Welcome

Missions Works! God chose to give us the Great Commission. He chose to use weak vessels to carry out the greatest task on earth and because He initiated the plan, it will be accomplished. The purpose of this blog is find ways in which we may be more efficient in this task. We would like to generate healthy conversation that will result in more results for our resources. While no article written here will perfect our missions methods, we pray that we can network together to more efficiently use our resources for the spread of the gospel. While there are many topics explored in this site, the top trends to raise our efficiency are listed both above and below to the right as links that can take you to an article explaining the why and how. Please, feel free to comment on articles and share this site within your network of Pastors/missionaries/friends.

Tuesday, September 10, 2013

Storytelling in a Biblically illiterate world


I often take for granted knowing the basic stories of the Bible because they were all I ever knew growing up. What missionaries are finding, and even US pastors these days, is that many people do not have a general knowledge of the Bible. What used to work for evangelism in the 70’s with proclaiming Jesus as Savior of sins now receives puzzled looks and slammed doors. Understanding salvation happens by the Holy Spirit, but it also happens by explanation of the Scriptures. We can no longer recommend a read through John and expect people to understand the content.

Good Soil Evangelism and Discipleship introduced me to these concepts, but when I was on the field, I really saw the need to teach the stories of the Bible. God’s Word is a meta-narrative (one big story) of His love for us and how He is redeeming a people for His name. When one understands this, one can see God’s plan through Jesus’ death on the cross to pay for our sins. 

One of my first assignments in the Amazon was helping to teach at a Bible institute for Ticuna indians. The Ticunas have had the gospel for 50 years or so and have had plans for reaching other villages. We were teaching them basic theology classes, but they were not quite getting it. After stepping back and receiving advice from other missionaries, we decided on a Bible storytelling approach in which we just told Bible stories. Classes doubled in size and frequency in attendance greatly improved. 

We learned that in oral cultures, storytelling is very important. Actually, most of the world prefers storytelling. Think about when you are in church tuning the sermon out, thinking about your tasks for the week. When do you re-enter the sermon? Something clicks when the preacher starts telling a story. Think of all the stories Jesus told! 

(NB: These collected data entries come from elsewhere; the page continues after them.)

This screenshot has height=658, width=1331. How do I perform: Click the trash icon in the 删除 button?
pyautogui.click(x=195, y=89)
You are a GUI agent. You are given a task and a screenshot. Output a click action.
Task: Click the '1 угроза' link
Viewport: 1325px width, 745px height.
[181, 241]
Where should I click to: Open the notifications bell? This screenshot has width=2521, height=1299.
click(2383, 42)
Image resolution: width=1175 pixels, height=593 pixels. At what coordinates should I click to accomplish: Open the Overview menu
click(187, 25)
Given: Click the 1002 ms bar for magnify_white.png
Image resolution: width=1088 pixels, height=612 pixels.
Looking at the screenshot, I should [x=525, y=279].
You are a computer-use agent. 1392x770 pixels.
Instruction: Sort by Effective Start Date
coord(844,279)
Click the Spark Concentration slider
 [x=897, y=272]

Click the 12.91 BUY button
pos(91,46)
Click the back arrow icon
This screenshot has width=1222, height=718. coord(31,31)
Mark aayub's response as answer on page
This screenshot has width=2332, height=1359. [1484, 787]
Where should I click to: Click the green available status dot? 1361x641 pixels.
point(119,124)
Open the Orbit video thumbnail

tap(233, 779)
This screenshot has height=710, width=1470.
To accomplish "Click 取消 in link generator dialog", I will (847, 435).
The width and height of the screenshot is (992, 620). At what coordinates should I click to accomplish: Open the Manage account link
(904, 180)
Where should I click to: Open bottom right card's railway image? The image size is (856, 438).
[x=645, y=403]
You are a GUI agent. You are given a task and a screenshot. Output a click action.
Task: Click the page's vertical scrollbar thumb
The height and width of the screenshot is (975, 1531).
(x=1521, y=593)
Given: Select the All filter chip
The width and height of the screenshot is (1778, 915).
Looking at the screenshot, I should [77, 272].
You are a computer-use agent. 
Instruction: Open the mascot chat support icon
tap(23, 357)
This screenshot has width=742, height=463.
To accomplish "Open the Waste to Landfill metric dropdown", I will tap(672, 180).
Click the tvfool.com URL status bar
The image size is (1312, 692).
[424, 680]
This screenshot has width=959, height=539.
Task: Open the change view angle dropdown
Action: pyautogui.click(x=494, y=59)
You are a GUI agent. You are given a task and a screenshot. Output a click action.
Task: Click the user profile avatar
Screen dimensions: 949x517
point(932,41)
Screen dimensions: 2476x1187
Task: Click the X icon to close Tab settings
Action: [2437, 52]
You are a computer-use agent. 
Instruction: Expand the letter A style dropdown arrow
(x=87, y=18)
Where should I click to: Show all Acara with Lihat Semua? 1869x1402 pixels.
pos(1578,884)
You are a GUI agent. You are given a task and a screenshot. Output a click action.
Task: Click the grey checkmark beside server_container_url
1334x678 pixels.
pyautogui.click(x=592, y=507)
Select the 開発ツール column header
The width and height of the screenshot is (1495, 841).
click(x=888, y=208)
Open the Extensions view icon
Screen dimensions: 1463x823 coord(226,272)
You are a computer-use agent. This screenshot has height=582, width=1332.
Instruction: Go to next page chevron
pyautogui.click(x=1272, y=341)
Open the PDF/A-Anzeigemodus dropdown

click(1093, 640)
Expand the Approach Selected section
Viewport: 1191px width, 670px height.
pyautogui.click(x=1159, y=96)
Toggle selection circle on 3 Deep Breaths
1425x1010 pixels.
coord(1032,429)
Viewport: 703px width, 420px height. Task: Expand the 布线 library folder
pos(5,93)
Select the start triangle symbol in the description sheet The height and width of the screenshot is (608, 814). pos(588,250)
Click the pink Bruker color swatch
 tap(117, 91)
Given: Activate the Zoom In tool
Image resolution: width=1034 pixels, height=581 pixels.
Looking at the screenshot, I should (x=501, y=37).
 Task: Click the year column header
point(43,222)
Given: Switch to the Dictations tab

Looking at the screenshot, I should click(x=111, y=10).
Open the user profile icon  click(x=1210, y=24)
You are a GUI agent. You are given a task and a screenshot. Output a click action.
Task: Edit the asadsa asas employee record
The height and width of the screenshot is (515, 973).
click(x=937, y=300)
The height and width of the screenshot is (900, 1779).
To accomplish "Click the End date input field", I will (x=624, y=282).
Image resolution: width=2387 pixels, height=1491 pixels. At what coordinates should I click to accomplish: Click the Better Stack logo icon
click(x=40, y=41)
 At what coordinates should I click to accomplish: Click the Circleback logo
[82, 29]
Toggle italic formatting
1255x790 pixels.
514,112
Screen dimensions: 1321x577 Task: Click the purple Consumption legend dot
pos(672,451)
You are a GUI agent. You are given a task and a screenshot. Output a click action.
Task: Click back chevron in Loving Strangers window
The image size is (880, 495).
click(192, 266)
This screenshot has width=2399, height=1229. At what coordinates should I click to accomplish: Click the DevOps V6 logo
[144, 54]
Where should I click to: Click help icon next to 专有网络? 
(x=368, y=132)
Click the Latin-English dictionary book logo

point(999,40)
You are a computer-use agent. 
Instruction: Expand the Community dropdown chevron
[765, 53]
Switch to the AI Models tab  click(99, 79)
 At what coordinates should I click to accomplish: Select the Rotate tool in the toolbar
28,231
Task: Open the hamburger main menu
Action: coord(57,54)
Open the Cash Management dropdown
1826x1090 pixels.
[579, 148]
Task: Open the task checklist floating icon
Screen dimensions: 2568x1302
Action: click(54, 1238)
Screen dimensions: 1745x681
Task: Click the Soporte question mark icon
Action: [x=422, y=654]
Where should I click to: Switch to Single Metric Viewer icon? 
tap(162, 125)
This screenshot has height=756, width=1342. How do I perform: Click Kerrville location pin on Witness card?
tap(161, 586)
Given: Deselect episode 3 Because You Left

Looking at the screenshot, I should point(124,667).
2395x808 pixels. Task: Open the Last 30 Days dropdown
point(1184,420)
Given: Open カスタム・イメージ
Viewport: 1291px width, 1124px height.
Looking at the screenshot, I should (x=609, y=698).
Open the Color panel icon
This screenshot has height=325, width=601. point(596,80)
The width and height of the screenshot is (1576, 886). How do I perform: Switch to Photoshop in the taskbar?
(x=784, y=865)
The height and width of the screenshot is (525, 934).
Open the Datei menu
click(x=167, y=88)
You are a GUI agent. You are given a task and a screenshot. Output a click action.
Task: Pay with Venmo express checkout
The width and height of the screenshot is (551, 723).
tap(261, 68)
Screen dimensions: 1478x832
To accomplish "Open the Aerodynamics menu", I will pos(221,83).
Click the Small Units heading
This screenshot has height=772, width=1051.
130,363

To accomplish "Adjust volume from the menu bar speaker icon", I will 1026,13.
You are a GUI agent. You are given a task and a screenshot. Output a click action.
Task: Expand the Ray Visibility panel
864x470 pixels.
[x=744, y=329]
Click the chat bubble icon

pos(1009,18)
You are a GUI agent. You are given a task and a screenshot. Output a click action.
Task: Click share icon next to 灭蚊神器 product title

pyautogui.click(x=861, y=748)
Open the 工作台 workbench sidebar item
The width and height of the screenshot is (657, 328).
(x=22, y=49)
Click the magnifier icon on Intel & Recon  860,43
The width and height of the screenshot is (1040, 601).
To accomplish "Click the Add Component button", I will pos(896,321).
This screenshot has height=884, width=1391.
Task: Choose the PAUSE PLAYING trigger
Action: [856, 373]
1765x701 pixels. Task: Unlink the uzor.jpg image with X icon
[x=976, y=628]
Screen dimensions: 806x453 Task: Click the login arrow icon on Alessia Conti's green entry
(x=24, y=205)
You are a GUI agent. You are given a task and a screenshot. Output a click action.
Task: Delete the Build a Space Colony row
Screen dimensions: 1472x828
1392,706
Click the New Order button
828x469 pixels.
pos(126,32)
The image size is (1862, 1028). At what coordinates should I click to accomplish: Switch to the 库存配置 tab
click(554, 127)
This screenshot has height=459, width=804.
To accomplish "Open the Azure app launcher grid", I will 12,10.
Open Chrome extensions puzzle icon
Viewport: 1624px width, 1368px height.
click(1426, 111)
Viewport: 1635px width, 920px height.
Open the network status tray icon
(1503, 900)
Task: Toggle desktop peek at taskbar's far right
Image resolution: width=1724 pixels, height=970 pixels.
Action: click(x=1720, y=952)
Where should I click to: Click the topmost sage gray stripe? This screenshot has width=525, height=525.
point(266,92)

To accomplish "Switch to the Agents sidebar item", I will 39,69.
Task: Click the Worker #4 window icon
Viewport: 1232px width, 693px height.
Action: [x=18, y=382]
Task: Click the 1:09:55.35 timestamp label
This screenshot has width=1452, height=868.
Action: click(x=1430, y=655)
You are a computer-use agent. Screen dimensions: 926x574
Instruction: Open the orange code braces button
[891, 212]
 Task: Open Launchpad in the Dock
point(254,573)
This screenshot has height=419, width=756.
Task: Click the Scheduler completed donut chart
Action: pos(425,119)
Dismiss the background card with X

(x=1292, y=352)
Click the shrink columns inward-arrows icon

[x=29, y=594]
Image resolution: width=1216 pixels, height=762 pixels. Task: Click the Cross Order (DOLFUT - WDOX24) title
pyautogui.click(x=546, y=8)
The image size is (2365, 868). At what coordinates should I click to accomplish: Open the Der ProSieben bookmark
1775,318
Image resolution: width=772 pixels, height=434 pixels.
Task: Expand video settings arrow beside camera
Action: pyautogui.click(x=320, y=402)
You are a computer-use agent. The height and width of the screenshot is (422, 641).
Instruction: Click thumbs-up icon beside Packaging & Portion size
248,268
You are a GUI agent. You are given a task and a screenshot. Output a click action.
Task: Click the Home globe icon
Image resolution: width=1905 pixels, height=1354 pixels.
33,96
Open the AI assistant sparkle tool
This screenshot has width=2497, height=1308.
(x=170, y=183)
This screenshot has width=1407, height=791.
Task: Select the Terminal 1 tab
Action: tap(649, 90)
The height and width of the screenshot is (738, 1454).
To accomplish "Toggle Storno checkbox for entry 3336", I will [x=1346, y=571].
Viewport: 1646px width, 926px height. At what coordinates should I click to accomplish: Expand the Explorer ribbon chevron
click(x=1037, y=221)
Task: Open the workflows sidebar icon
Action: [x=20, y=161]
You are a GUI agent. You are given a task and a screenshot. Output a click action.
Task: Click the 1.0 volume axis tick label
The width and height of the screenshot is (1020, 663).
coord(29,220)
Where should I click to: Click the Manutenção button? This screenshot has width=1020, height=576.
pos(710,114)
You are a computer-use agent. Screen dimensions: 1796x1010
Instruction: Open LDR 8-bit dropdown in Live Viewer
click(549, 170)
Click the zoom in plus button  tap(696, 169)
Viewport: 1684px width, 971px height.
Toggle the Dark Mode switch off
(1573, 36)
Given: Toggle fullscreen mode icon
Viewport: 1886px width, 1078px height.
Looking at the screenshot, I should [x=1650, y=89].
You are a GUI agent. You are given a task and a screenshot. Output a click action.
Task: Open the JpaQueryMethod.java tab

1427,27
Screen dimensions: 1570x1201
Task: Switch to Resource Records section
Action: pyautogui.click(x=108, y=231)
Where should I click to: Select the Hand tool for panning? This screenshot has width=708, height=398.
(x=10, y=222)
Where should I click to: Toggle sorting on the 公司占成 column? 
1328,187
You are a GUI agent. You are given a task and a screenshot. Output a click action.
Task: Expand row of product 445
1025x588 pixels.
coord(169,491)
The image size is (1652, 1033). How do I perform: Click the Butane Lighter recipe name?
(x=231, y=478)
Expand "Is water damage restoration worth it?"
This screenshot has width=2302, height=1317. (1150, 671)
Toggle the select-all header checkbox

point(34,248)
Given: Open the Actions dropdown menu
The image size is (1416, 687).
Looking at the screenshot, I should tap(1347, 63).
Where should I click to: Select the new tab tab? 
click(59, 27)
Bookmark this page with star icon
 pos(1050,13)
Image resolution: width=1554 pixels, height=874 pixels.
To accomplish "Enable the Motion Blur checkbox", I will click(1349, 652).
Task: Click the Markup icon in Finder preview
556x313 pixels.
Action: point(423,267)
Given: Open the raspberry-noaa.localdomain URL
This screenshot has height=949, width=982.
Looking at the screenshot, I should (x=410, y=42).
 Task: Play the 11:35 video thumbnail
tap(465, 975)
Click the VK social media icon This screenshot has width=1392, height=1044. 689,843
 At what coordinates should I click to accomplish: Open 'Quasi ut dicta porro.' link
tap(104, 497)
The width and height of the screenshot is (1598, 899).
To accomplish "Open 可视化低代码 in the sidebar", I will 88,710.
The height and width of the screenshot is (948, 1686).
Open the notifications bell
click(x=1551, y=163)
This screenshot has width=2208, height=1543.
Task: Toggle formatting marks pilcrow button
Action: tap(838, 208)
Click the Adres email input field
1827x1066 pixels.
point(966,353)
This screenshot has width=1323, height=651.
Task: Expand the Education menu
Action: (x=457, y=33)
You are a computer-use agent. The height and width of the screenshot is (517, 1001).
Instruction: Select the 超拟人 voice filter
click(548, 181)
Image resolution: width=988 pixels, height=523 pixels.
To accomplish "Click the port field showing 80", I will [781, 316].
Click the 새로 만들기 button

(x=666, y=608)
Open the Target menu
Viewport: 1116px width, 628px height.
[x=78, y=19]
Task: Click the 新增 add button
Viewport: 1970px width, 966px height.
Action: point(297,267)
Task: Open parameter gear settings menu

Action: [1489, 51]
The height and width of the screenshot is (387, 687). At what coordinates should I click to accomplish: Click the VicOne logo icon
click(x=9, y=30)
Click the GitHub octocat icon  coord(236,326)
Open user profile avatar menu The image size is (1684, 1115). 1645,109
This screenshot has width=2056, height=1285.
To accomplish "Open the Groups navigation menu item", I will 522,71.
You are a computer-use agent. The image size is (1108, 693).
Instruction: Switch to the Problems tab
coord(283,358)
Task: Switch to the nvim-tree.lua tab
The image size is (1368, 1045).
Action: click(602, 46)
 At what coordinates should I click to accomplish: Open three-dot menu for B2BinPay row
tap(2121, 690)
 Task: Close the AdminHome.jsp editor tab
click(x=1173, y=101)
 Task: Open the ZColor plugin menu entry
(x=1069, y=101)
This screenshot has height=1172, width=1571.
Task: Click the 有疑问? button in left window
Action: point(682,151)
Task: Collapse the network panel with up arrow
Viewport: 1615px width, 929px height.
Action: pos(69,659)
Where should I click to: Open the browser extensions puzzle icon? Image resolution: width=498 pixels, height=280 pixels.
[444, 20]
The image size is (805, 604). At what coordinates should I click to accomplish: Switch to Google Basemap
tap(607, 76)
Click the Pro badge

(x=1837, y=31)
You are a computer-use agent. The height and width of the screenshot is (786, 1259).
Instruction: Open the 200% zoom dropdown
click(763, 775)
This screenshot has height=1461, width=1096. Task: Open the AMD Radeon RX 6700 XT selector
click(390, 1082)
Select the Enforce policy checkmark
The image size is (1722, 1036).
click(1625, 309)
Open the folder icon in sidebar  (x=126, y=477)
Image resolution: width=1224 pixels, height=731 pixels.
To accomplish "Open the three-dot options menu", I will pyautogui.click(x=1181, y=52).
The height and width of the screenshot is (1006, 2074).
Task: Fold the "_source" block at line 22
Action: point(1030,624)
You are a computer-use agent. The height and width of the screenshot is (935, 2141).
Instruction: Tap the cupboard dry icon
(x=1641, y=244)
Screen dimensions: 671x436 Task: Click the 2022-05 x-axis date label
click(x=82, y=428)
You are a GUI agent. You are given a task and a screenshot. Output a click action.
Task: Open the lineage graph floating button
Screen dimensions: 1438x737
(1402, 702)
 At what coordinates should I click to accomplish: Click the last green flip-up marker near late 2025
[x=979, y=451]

So what we have found is that chronological Bible storytelling is a great tool for both evangelism and discipleship. Start with creation, the fall, flood and babel and move on through the OT as you see God work through Abraham and the Patriarchs and Moses in Egypt and onto the Promised Land. See the different leaders, promises, prophets and the hope of a Satan conqueror/Messiah/Deliverer that would reign forever! 

ABWE has developed great tools for adults and children alike in their Good Soil program. Check it out! There are also other resources all over that are using this popular old method of declaring the gospel.

1 comment:

  1. If you're interested in the Orality movement you should definitely check out Scriptures in Use (SIU) -- http://siutraining.org/
    They are at the forefront of this movement as far as I've seen. Mostly in South Asia and Africa.